EXERCISE: Return all the entries. Match them word for word.

━━━━

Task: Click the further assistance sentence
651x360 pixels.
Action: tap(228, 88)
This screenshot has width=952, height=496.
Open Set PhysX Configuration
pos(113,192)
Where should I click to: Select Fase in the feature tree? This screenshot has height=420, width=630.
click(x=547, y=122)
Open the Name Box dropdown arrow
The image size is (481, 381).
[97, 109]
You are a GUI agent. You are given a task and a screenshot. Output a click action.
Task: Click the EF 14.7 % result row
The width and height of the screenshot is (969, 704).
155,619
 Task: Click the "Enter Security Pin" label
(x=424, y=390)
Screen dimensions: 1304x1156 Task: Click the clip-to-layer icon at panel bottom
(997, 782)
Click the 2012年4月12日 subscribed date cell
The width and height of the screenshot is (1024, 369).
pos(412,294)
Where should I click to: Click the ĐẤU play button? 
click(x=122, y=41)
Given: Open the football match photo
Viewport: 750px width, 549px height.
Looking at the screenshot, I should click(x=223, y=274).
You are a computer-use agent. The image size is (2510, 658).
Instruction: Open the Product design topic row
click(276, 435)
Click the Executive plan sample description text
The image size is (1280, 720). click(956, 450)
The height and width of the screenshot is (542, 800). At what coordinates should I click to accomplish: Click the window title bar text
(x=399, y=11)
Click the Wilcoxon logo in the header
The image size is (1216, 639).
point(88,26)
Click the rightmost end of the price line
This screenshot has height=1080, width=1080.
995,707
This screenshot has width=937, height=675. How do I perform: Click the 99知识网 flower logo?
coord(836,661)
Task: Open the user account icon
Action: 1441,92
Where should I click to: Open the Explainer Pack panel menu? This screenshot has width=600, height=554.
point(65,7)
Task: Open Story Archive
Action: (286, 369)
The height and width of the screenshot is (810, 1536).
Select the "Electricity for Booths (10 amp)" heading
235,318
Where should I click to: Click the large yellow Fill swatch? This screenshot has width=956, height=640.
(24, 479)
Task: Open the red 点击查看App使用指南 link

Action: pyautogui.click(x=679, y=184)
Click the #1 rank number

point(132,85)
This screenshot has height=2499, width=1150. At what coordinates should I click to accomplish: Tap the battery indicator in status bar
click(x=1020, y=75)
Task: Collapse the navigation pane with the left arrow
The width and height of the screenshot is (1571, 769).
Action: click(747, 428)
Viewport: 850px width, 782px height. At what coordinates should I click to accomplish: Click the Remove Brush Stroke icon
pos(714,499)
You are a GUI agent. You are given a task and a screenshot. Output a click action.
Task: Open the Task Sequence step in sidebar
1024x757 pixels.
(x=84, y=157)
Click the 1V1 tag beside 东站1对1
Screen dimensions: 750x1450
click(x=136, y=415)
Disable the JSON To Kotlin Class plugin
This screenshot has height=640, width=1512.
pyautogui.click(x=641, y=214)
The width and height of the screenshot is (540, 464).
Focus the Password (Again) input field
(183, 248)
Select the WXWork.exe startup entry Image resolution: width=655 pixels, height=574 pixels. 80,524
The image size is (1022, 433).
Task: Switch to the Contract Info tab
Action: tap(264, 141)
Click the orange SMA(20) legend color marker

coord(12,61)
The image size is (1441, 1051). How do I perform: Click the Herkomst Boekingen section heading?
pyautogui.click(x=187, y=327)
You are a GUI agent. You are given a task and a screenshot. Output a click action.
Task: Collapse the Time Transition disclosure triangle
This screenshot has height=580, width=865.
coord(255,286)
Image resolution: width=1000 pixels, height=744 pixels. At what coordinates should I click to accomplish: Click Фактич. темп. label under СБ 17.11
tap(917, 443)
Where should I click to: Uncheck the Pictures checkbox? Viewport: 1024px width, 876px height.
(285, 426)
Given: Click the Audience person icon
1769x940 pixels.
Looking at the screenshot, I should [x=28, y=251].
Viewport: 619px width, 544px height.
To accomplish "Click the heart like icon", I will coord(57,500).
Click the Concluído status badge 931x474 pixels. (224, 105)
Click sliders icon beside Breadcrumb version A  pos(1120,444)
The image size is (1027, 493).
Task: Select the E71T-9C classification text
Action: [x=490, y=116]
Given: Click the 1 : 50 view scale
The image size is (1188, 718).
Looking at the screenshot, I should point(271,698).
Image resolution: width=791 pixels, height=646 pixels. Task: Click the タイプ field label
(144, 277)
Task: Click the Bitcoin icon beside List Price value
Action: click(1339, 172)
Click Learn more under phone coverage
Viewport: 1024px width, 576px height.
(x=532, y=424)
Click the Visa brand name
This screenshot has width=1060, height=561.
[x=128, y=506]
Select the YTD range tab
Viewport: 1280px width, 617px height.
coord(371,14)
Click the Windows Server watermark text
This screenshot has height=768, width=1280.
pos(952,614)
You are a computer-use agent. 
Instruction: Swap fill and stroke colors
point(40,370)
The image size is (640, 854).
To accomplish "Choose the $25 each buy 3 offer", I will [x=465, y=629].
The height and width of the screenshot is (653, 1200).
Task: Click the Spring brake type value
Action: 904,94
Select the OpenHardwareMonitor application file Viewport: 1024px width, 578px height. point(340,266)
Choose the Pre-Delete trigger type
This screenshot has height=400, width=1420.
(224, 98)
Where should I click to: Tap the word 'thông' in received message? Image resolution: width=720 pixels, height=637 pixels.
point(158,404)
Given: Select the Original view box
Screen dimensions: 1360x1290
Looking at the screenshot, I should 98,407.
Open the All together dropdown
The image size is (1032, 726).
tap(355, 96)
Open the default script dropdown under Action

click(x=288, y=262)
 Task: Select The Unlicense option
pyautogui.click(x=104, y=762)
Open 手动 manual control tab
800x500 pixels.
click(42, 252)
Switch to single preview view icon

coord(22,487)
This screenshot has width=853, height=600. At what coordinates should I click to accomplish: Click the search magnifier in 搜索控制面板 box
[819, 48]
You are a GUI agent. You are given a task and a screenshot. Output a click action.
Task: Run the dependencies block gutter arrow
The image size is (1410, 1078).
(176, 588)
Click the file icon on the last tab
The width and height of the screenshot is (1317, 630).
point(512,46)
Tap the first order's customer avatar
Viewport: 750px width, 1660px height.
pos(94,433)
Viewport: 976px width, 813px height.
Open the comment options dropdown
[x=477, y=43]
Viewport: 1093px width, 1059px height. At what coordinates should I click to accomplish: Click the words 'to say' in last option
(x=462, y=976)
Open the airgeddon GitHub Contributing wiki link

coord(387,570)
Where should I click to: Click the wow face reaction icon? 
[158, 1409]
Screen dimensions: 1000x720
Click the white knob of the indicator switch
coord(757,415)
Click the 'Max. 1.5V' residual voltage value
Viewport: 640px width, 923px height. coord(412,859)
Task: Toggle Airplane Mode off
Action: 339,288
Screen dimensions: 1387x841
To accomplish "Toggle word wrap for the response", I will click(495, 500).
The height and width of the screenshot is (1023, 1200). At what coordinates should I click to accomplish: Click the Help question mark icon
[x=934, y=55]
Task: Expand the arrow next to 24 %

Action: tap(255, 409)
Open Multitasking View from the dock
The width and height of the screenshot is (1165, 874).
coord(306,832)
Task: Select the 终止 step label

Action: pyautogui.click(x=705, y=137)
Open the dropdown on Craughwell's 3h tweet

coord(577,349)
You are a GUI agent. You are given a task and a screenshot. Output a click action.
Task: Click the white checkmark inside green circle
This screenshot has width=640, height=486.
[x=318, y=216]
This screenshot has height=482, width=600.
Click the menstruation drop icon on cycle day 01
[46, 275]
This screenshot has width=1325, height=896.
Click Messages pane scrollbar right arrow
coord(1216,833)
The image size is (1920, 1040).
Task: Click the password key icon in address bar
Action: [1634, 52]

━━━━

TASK OUTPUT:
Task: Click the further assistance sentence
651x360 pixels.
Action: tap(228, 88)
This screenshot has width=952, height=496.
Open Set PhysX Configuration
pos(113,192)
Where should I click to: Select Fase in the feature tree? This screenshot has height=420, width=630.
click(x=547, y=122)
Open the Name Box dropdown arrow
The image size is (481, 381).
[97, 109]
You are a GUI agent. You are given a task and a screenshot. Output a click action.
Task: Click the EF 14.7 % result row
The width and height of the screenshot is (969, 704).
155,619
 Task: Click the "Enter Security Pin" label
(x=424, y=390)
Screen dimensions: 1304x1156 Task: Click the clip-to-layer icon at panel bottom
(997, 782)
Click the 2012年4月12日 subscribed date cell
The width and height of the screenshot is (1024, 369).
pos(412,294)
Where should I click to: Click the ĐẤU play button? 
click(x=122, y=41)
Given: Open the football match photo
Viewport: 750px width, 549px height.
Looking at the screenshot, I should click(x=223, y=274).
You are a computer-use agent. The image size is (2510, 658).
Instruction: Open the Product design topic row
click(276, 435)
Click the Executive plan sample description text
The image size is (1280, 720). click(956, 450)
The height and width of the screenshot is (542, 800). At what coordinates should I click to accomplish: Click the window title bar text
(x=399, y=11)
Click the Wilcoxon logo in the header
The image size is (1216, 639).
point(88,26)
Click the rightmost end of the price line
This screenshot has height=1080, width=1080.
995,707
This screenshot has width=937, height=675. How do I perform: Click the 99知识网 flower logo?
coord(836,661)
Task: Open the user account icon
Action: 1441,92
Where should I click to: Open the Explainer Pack panel menu? This screenshot has width=600, height=554.
point(65,7)
Task: Open Story Archive
Action: (286, 369)
The height and width of the screenshot is (810, 1536).
Select the "Electricity for Booths (10 amp)" heading
235,318
Where should I click to: Click the large yellow Fill swatch? This screenshot has width=956, height=640.
(24, 479)
Task: Open the red 点击查看App使用指南 link

Action: pyautogui.click(x=679, y=184)
Click the #1 rank number

point(132,85)
This screenshot has height=2499, width=1150. At what coordinates should I click to accomplish: Tap the battery indicator in status bar
click(x=1020, y=75)
Task: Collapse the navigation pane with the left arrow
The width and height of the screenshot is (1571, 769).
Action: click(747, 428)
Viewport: 850px width, 782px height. At what coordinates should I click to accomplish: Click the Remove Brush Stroke icon
pos(714,499)
You are a GUI agent. You are given a task and a screenshot. Output a click action.
Task: Open the Task Sequence step in sidebar
1024x757 pixels.
(x=84, y=157)
Click the 1V1 tag beside 东站1对1
Screen dimensions: 750x1450
click(x=136, y=415)
Disable the JSON To Kotlin Class plugin
This screenshot has height=640, width=1512.
pyautogui.click(x=641, y=214)
The width and height of the screenshot is (540, 464).
Focus the Password (Again) input field
(183, 248)
Select the WXWork.exe startup entry Image resolution: width=655 pixels, height=574 pixels. 80,524
The image size is (1022, 433).
Task: Switch to the Contract Info tab
Action: tap(264, 141)
Click the orange SMA(20) legend color marker

coord(12,61)
The image size is (1441, 1051). How do I perform: Click the Herkomst Boekingen section heading?
pyautogui.click(x=187, y=327)
You are a GUI agent. You are given a task and a screenshot. Output a click action.
Task: Collapse the Time Transition disclosure triangle
This screenshot has height=580, width=865.
coord(255,286)
Image resolution: width=1000 pixels, height=744 pixels. At what coordinates should I click to accomplish: Click Фактич. темп. label under СБ 17.11
tap(917, 443)
Where should I click to: Uncheck the Pictures checkbox? Viewport: 1024px width, 876px height.
(285, 426)
Given: Click the Audience person icon
1769x940 pixels.
Looking at the screenshot, I should [x=28, y=251].
Viewport: 619px width, 544px height.
To accomplish "Click the heart like icon", I will coord(57,500).
Click the Concluído status badge 931x474 pixels. (224, 105)
Click sliders icon beside Breadcrumb version A  pos(1120,444)
The image size is (1027, 493).
Task: Select the E71T-9C classification text
Action: [x=490, y=116]
Given: Click the 1 : 50 view scale
The image size is (1188, 718).
Looking at the screenshot, I should point(271,698).
Image resolution: width=791 pixels, height=646 pixels. Task: Click the タイプ field label
(144, 277)
Task: Click the Bitcoin icon beside List Price value
Action: click(1339, 172)
Click Learn more under phone coverage
Viewport: 1024px width, 576px height.
(x=532, y=424)
Click the Visa brand name
This screenshot has width=1060, height=561.
[x=128, y=506]
Select the YTD range tab
Viewport: 1280px width, 617px height.
coord(371,14)
Click the Windows Server watermark text
This screenshot has height=768, width=1280.
pos(952,614)
You are a computer-use agent. 
Instruction: Swap fill and stroke colors
point(40,370)
The image size is (640, 854).
To accomplish "Choose the $25 each buy 3 offer", I will [x=465, y=629].
The height and width of the screenshot is (653, 1200).
Task: Click the Spring brake type value
Action: 904,94
Select the OpenHardwareMonitor application file Viewport: 1024px width, 578px height. point(340,266)
Choose the Pre-Delete trigger type
This screenshot has height=400, width=1420.
(224, 98)
Where should I click to: Tap the word 'thông' in received message? Image resolution: width=720 pixels, height=637 pixels.
point(158,404)
Given: Select the Original view box
Screen dimensions: 1360x1290
Looking at the screenshot, I should 98,407.
Open the All together dropdown
The image size is (1032, 726).
tap(355, 96)
Open the default script dropdown under Action

click(x=288, y=262)
 Task: Select The Unlicense option
pyautogui.click(x=104, y=762)
Open 手动 manual control tab
800x500 pixels.
click(42, 252)
Switch to single preview view icon

coord(22,487)
This screenshot has width=853, height=600. At what coordinates should I click to accomplish: Click the search magnifier in 搜索控制面板 box
[819, 48]
You are a GUI agent. You are given a task and a screenshot. Output a click action.
Task: Run the dependencies block gutter arrow
The image size is (1410, 1078).
(176, 588)
Click the file icon on the last tab
The width and height of the screenshot is (1317, 630).
point(512,46)
Tap the first order's customer avatar
Viewport: 750px width, 1660px height.
pos(94,433)
Viewport: 976px width, 813px height.
Open the comment options dropdown
[x=477, y=43]
Viewport: 1093px width, 1059px height. At what coordinates should I click to accomplish: Click the words 'to say' in last option
(x=462, y=976)
Open the airgeddon GitHub Contributing wiki link

coord(387,570)
Where should I click to: Click the wow face reaction icon? 
[158, 1409]
Screen dimensions: 1000x720
Click the white knob of the indicator switch
coord(757,415)
Click the 'Max. 1.5V' residual voltage value
Viewport: 640px width, 923px height. coord(412,859)
Task: Toggle Airplane Mode off
Action: 339,288
Screen dimensions: 1387x841
To accomplish "Toggle word wrap for the response", I will click(495, 500).
The height and width of the screenshot is (1023, 1200). At what coordinates should I click to accomplish: Click the Help question mark icon
[x=934, y=55]
Task: Expand the arrow next to 24 %

Action: tap(255, 409)
Open Multitasking View from the dock
The width and height of the screenshot is (1165, 874).
coord(306,832)
Task: Select the 终止 step label

Action: pyautogui.click(x=705, y=137)
Open the dropdown on Craughwell's 3h tweet

coord(577,349)
You are a GUI agent. You are given a task and a screenshot. Output a click action.
Task: Click the white checkmark inside green circle
This screenshot has width=640, height=486.
[x=318, y=216]
This screenshot has height=482, width=600.
Click the menstruation drop icon on cycle day 01
[46, 275]
This screenshot has width=1325, height=896.
Click Messages pane scrollbar right arrow
coord(1216,833)
The image size is (1920, 1040).
Task: Click the password key icon in address bar
Action: [1634, 52]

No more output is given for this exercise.